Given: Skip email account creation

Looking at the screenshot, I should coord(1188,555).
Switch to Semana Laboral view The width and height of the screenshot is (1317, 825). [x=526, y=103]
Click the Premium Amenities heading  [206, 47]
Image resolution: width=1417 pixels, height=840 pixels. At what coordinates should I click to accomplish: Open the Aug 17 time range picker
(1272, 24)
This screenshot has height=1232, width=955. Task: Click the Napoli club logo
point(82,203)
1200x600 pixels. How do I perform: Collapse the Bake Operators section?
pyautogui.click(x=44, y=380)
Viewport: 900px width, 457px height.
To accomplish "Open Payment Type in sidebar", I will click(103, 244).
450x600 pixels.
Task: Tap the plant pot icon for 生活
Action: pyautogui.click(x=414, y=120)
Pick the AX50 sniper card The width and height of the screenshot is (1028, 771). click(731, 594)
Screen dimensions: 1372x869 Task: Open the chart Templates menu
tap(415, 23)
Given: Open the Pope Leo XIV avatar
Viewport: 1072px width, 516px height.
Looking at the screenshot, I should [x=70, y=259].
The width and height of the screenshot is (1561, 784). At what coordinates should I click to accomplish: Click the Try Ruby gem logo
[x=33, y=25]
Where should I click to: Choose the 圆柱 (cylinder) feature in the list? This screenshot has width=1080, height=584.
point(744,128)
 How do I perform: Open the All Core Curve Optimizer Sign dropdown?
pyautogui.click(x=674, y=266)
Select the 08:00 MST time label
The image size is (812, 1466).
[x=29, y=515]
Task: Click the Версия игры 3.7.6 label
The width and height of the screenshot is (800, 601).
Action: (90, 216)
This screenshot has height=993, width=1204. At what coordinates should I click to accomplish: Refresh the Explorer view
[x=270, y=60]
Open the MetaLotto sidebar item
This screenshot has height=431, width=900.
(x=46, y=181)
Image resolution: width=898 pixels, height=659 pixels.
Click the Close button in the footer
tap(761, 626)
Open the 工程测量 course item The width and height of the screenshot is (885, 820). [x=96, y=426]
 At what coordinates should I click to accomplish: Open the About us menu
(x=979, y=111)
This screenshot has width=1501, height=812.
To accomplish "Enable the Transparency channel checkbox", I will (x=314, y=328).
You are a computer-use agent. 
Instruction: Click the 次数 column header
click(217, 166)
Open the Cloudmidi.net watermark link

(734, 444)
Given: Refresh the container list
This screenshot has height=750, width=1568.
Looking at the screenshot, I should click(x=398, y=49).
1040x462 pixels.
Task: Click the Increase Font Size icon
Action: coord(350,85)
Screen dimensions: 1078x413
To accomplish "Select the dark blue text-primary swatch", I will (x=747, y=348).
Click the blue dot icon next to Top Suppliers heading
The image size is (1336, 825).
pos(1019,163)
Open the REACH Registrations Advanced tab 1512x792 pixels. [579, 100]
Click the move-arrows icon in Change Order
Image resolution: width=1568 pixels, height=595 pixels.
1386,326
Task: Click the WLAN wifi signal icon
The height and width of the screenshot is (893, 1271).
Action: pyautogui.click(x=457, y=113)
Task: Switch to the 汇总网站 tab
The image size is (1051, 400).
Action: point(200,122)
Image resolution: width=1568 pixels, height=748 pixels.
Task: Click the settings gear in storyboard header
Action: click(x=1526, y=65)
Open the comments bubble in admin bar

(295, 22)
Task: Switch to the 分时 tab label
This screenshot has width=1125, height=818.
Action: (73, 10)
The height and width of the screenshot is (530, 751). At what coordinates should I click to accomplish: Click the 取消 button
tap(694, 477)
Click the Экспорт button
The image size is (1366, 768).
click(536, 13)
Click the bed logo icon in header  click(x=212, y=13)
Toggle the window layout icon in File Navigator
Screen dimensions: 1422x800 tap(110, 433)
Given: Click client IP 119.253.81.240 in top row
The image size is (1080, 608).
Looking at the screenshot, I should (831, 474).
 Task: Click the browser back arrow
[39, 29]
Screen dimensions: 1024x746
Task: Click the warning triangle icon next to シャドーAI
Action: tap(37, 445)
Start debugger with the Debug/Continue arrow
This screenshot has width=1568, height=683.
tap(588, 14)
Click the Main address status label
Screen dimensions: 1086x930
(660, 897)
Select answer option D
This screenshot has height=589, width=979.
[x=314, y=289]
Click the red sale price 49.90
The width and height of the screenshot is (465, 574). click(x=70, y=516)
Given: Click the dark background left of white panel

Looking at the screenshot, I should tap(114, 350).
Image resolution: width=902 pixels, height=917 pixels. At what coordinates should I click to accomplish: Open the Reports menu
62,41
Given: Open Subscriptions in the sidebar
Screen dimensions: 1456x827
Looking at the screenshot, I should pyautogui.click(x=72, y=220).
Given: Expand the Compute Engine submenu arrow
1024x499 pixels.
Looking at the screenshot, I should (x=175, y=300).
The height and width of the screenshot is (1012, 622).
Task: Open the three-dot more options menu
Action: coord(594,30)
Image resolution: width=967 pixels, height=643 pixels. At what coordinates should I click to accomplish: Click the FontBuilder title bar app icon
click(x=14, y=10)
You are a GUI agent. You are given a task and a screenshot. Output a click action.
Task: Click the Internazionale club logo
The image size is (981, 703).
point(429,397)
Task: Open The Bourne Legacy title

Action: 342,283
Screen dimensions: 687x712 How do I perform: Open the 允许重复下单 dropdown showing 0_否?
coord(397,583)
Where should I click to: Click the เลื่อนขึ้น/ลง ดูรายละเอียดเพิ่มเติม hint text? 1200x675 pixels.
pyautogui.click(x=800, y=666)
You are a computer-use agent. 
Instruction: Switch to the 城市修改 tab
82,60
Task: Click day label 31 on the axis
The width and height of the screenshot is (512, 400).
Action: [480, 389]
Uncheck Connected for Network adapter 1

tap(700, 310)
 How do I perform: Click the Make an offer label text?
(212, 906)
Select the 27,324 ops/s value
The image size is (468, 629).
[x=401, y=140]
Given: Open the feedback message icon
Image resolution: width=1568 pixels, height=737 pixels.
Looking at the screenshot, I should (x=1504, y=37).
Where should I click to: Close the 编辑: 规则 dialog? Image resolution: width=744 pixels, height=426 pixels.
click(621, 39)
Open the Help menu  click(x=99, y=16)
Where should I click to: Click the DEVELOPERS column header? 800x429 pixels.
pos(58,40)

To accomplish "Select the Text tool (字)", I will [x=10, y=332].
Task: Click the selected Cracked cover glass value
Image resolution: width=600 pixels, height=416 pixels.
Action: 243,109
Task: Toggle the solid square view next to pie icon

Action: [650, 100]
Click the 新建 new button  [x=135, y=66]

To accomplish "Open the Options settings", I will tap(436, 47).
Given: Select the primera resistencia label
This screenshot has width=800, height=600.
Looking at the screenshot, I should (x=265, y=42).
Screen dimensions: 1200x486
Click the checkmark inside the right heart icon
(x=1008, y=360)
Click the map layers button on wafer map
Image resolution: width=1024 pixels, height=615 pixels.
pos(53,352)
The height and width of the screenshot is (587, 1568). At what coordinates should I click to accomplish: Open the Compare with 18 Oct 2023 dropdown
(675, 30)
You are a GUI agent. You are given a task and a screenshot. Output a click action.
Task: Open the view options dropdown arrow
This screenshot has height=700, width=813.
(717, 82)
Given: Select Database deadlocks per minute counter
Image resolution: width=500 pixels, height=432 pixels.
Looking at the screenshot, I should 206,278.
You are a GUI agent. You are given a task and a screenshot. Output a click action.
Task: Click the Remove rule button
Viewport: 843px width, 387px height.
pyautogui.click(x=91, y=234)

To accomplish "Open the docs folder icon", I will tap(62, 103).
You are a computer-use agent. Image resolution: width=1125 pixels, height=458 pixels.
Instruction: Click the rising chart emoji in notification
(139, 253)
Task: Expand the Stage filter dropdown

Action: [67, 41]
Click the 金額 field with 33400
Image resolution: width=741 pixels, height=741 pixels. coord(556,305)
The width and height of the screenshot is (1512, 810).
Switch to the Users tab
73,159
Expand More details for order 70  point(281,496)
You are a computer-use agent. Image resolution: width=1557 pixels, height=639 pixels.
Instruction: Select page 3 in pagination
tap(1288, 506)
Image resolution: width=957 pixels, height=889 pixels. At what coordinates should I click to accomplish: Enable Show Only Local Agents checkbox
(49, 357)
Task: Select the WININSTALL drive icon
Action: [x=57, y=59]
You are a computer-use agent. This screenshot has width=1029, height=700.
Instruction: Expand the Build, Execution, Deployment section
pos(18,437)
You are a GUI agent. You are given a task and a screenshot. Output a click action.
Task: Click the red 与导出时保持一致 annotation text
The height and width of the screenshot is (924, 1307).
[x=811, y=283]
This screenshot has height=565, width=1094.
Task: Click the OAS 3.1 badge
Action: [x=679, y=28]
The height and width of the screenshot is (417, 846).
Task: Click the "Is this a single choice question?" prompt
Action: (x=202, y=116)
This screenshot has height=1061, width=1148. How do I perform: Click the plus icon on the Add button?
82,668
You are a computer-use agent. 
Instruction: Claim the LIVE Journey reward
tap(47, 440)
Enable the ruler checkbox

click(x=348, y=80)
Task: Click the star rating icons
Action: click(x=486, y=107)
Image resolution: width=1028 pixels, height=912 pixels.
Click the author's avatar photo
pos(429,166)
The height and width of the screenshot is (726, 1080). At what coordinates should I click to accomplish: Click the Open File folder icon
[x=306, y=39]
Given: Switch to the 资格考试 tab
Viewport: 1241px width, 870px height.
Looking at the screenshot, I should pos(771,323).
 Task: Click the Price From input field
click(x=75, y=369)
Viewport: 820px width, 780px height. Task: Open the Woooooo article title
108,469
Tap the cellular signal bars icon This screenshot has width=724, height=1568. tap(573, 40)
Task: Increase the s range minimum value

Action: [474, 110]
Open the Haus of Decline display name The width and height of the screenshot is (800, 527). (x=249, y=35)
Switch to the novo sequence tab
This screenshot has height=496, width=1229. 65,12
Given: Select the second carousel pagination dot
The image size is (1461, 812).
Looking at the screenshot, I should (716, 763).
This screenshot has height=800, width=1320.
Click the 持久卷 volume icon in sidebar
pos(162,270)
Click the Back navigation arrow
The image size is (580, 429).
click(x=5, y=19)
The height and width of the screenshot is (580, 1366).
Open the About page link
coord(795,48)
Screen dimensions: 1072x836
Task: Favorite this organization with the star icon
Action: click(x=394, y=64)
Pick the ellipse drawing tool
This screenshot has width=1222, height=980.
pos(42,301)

********************

# Exercise prompt:
Where a line in the entries holds "heading", copy that line.

# Your response:
Click the Premium Amenities heading  [206, 47]
Click the blue dot icon next to Top Suppliers heading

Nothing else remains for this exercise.